Before I write about Disney’s new CGI animated comedy, let me briefly address a film that came out 30 years ago. In 1986, the first official Marvel comic book movie adaptation was Howard The Duck, an infamous, George Lucas-produced mega-bomb. It was, at the time, the most expensive film ever made and a giant step back for movies based on comic books (as well as talking ducks who smoke cigars).
I’m bringing the movie up because the first five minutes take place on Duck World, a planet in which ducks speak English, wear clothing and live in a world exactly like ours, only with everything duck-themed. Despite the abundance of duck puns, the opening sequence is dazzling, as it presents a unique planet to spend the entire running time. Unfortunately, after an elaborate introduction, the movie leaves Duck World. The title character is literally sucked out of his easy chair, sent hurling through the universe and crash lands on Earth. The entire movie crash lands with him. Zootopia, on the other hand, knows what it has and focuses both on its setting and characters in a smart, satisfying way.

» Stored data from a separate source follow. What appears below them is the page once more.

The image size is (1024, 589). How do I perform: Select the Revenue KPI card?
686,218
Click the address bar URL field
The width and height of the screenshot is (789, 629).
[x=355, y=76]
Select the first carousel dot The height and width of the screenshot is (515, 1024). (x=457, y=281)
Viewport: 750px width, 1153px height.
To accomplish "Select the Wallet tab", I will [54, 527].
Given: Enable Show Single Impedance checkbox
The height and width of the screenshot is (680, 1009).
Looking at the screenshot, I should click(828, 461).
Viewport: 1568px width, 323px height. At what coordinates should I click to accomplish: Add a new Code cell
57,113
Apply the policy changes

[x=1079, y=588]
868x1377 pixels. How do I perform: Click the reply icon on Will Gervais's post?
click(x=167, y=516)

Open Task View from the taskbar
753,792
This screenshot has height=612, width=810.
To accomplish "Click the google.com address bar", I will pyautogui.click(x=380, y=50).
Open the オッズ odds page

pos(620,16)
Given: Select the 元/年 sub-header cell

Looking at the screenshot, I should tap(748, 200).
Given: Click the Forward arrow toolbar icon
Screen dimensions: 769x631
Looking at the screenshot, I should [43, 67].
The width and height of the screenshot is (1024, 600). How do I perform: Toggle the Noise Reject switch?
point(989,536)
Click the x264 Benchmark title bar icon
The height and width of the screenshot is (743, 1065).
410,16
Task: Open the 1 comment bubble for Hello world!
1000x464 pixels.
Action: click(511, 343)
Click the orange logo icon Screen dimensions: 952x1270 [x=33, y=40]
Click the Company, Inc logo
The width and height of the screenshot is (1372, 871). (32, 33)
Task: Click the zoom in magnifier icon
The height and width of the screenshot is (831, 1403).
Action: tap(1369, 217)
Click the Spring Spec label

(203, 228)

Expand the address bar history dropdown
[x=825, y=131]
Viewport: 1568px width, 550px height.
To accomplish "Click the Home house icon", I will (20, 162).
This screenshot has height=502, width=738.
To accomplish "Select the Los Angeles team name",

In this movie, we meet a bunny named Hopps (delightfully voiced by Ginnifer Goodwin) who wants to be a police officer when she grows up. In the film’s animals-as-people setting, Hopps grows up, graduates from the police academy and finds herself an overly earnest, in-over-her-head cop in crazy Zootopia. Her unlikely friendship with a con artist fox (voiced perfectly by Jason Bateman) gives her an edge in solving a missing persons case.
The world of Zootopia can’t be scrutinized too closely. While we’re offered an origin story, presented cleverly as a children’s school play, I sometimes wondered at its logic. But instead of getting caught up in make-believe plausibility, my reaction to Zootopia was emotional. I wasn’t expecting it to move me like it did.
This is a weird movie, both in the chances it takes and the success rate of those odd choices. Here’s a buddy comedy, a children’s film, a whodunit, a social commentary, an action movie and a satire of movie tropes. It’s Animal Farm crossed with 48 HRS, with a point to make about not allowing our fear to taint our worldview. All of these ingredients work.
There are out-of-left field surprises. I also found myself crying, not because of cheap manipulation, but because the story has some genuinely heartbreaking scenes. Some of this will be too scary for small children. Older kids and their parents, on the other hand, will likely be delighted. Seriously, when was the last time you saw a non-Pixar children’s film that you’d call engrossing?
The inevitable pop culture references are scant and don’t feel intrusive. There’s a pop star named Gazelle, voiced by Shakira, who doesn’t upstage the story and actually seems to belong in this world. This movie has a lot on its mind but doesn’t allow discussion-worthy topics to overwhelm its story, which is character-driven and manages to be funny and wrenching in even doses.
I found the Happy Feet movies to be obnoxious, both in their sugar-fueled hipness and their too on-the-nose, overly obvious approach at injecting messages into a children’s film. Lessons and morals, particularly when dealing with topics such as bullying, prejudice and accepting others despite our differences, are vital, timely and important topics to inject into family films.
Yet, they need to be presented in an intelligent, impactful and organic way. Zootopia manages the feat of feeling very of-the-moment and piercing in its ideas of accepting others, yet never comes across as preachy, overly PC or forced. Walt Disney would himself would have been proud of this one.